Year-to-date, net flows into the retail share classes of alternative UCITS funds have been more than three times as high as net flows into institutional share classes, according to data provided exclusively to Expert Investor Europe by Morningstar. Retail investors poured in a record €33.4bn into alternative UCITS funds in the first half of the year, compared to just €9.5bn of net inflows from institutional investors.
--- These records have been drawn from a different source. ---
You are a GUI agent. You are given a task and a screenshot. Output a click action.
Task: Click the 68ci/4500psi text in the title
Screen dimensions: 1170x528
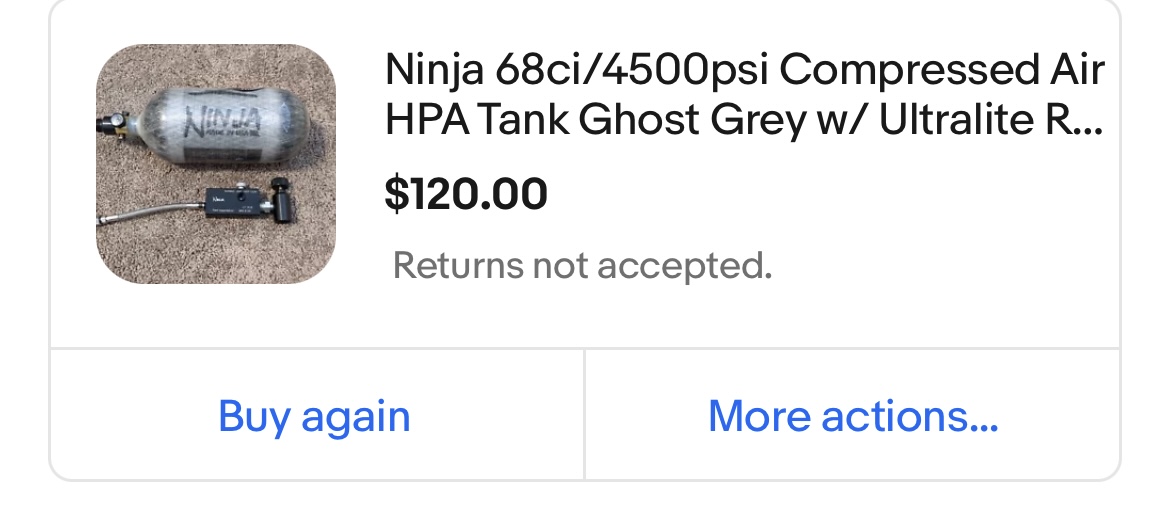[x=632, y=70]
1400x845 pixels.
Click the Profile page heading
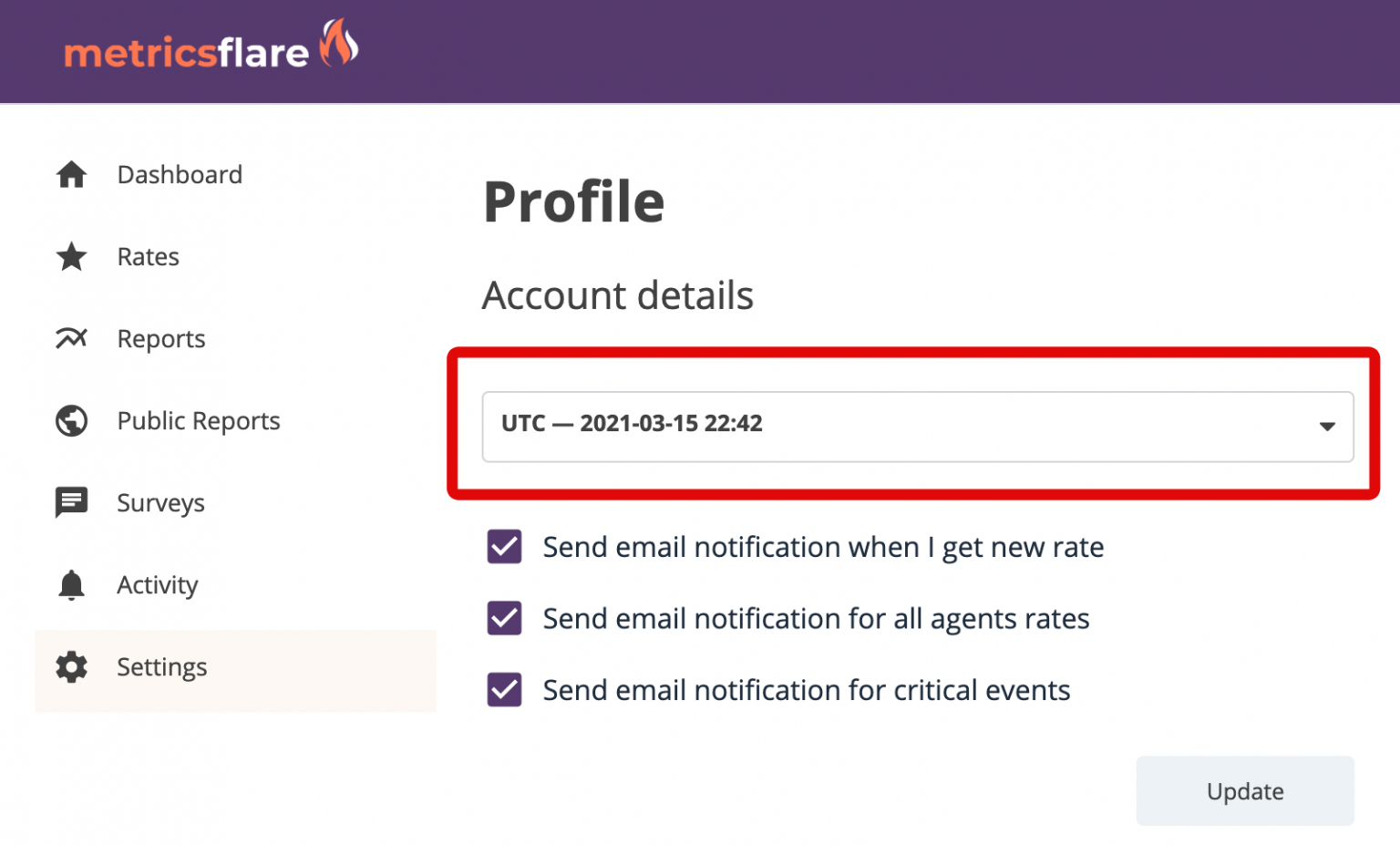click(x=574, y=201)

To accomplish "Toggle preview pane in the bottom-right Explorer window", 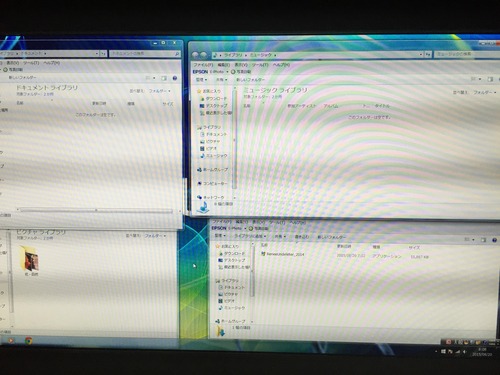I will [x=483, y=240].
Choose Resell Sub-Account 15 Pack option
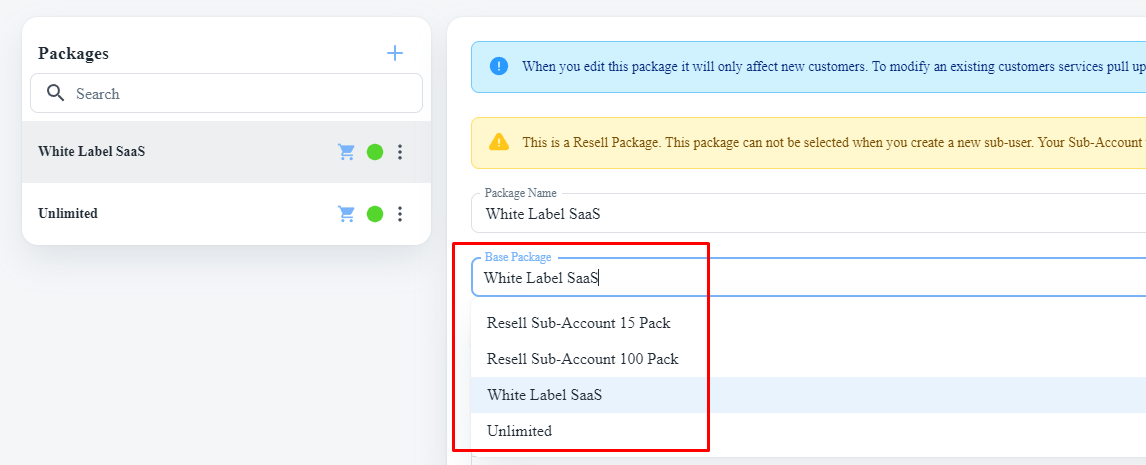The width and height of the screenshot is (1146, 465). pyautogui.click(x=578, y=323)
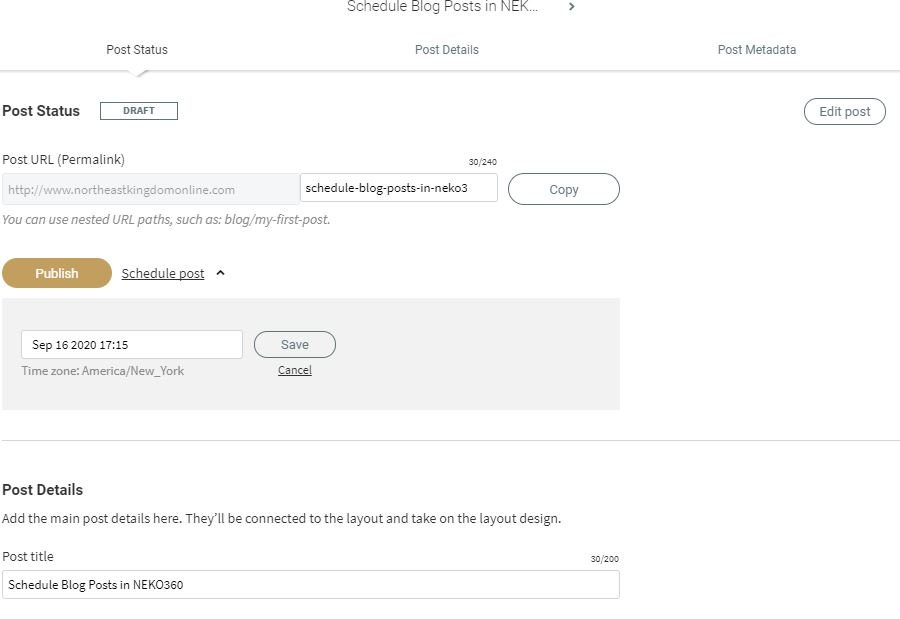The height and width of the screenshot is (619, 900).
Task: Copy the permalink with the Copy button
Action: coord(564,189)
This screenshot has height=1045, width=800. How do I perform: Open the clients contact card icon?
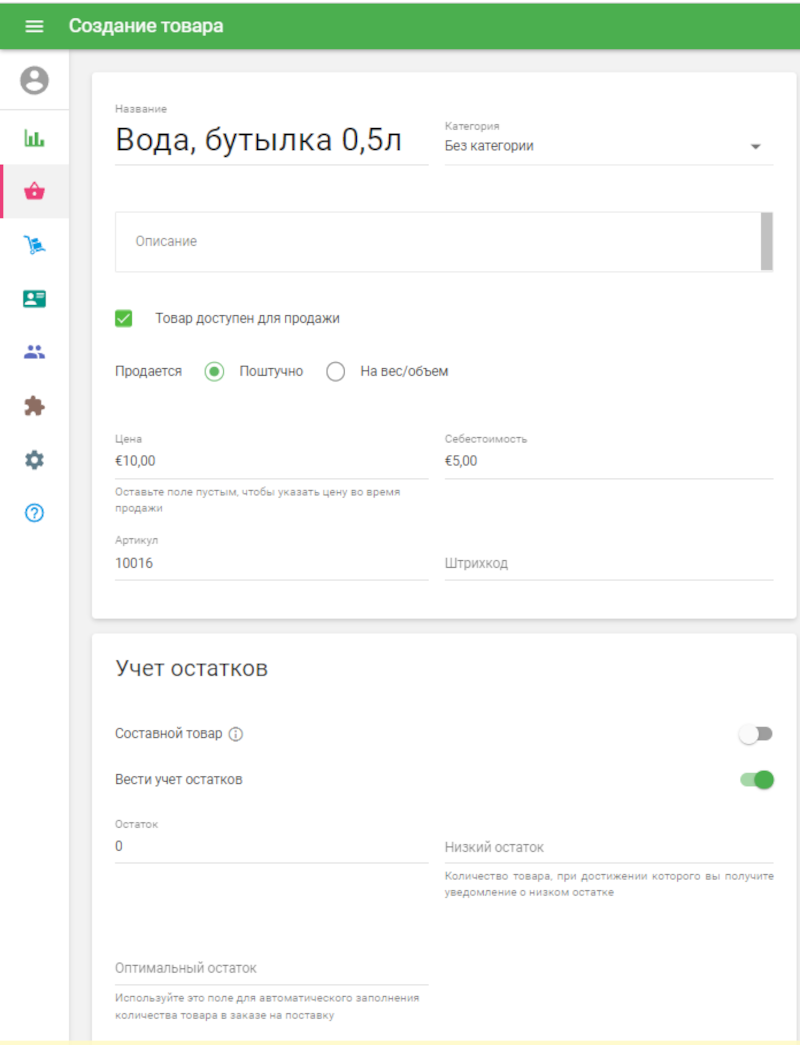[x=33, y=297]
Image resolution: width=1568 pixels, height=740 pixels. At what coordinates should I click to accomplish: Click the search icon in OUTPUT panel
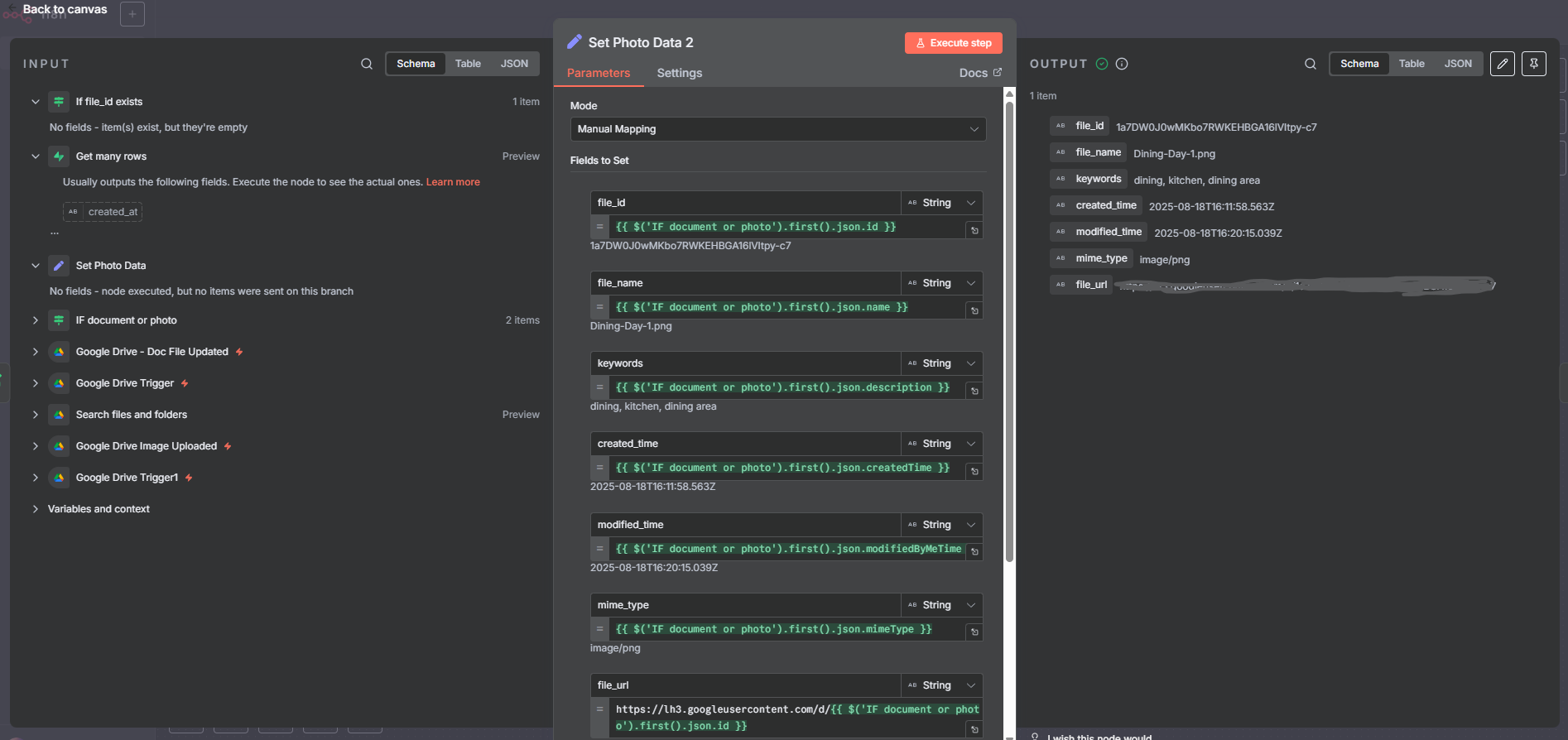(1311, 64)
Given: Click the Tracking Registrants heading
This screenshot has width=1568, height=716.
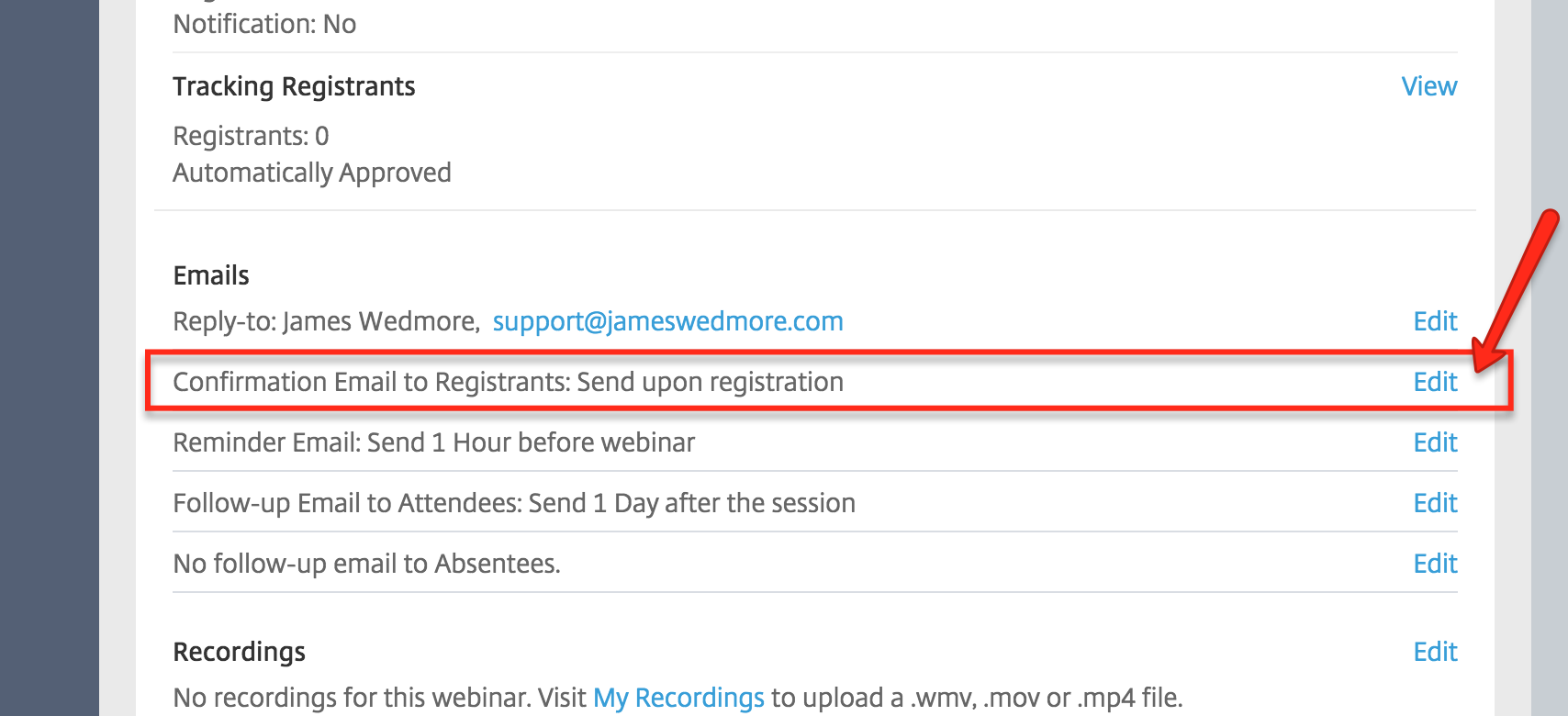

As investors’ choice within the alternative UCITS spectrum is now much greater than a couple of years ago and investors are increasingly looking for uncorrelated returns and alternatives to long-only fixed income, it’s no surprise that inflows have behaved accordingly. In the first 6 months of 2012 for example, net inflows into retail share classes were just 10% of inflows in the same period this year.

Diverging growth

Interestingly, inflows from institutional investors have not grown as fast: from €3.9bn in the first half of 2012 (even slightly higher than retail flows!) to €9.5bn three years later. A reason for that might be that institutional investors like pension funds have the opportunity to invest in less liquid assets such as infrastructure, mortgages and real estate, all of which have enjoyed large inflows recently.

The liquid absolute return categories especially favoured by retail investors compared to institutional investors are multi-strategy, long/short equity and long/short debt, which account for more than 90% of net retail inflows. Global macro funds are the exception: since January 2014, total institutional flows have lagged those from retail investors only marginally.